Di saat figur sekelas Menteri Kordinator nyatakan Ahok tukang bohong & berbagai bukti valid nan otentik seperti rekaman video aksi verbal abuse Ahok, saking irasionalnya, Caroline tetap menulis komen di wall FB saya: “Ahok ramah”.
Saya pancing dia. Saya reply “ramah nenek luh”. Di bawah komen, saya pasang meme Ahok dengan mulut terbuka seperti mimik seseorang yang sedang memaki. Ada grafiti: “tai lu, baik lu, goblok lu, nenek lu”.
Caroline langsung meledak. Dia menghujat saya. Dia bilang, “Kurang ajar kamu. Apa kamu Zeng Wei Jian tidak pernah diajar sopan santun oleh nenek moyangmu?”
Saya bilang saya hanya meniru kata-kata gubernurmu: Ahok.
Caroline speechless. Sampai sekarang dia raib. Bagi saya, Caroline, dan mungkin semua ahokers, mempraktekan “double standard”. Dan biasanya, salah satu ciri kaum amoral adalah double-standard.
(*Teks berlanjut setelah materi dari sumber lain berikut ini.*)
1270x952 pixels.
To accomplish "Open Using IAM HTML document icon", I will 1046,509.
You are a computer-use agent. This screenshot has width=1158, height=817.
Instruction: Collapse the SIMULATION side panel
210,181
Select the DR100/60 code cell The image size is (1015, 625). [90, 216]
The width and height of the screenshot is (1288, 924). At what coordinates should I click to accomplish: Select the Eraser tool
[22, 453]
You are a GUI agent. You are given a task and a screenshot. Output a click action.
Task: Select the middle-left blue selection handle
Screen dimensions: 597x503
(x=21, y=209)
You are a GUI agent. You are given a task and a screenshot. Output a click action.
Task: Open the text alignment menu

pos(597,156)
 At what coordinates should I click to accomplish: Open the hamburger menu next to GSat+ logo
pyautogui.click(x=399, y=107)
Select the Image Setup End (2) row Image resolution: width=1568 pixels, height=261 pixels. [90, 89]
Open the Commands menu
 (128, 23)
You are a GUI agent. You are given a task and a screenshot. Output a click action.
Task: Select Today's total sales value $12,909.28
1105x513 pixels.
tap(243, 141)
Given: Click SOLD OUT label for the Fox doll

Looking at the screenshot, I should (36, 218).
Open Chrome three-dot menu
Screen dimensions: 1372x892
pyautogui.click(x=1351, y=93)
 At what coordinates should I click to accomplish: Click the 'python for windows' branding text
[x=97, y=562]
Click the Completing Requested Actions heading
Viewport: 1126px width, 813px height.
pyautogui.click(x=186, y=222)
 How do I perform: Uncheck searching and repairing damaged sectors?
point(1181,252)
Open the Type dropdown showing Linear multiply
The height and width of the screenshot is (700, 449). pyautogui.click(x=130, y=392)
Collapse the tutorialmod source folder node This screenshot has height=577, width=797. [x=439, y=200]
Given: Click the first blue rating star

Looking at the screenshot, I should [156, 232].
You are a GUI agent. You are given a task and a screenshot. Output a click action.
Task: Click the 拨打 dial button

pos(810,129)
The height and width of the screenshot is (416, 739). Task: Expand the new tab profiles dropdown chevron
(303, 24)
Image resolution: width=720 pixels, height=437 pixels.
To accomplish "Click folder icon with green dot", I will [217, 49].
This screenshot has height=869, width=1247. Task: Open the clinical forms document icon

Saya berharap semua orang, terutama kelompok Nasrani, bisa rasional dan proporsional dalam melihat fenomena Ahok. Dia cuma politisi biasa. Mendukung Ahok atas landasan irasional akan direspon pula dengan irasionalitas kelompok anti ahok. Situasi ini bisa memicu konflik yang tidak perlu. Karena irasionalitas itu selalu identik dengan “ngeyel”. Dan itu sangat menyebalkan.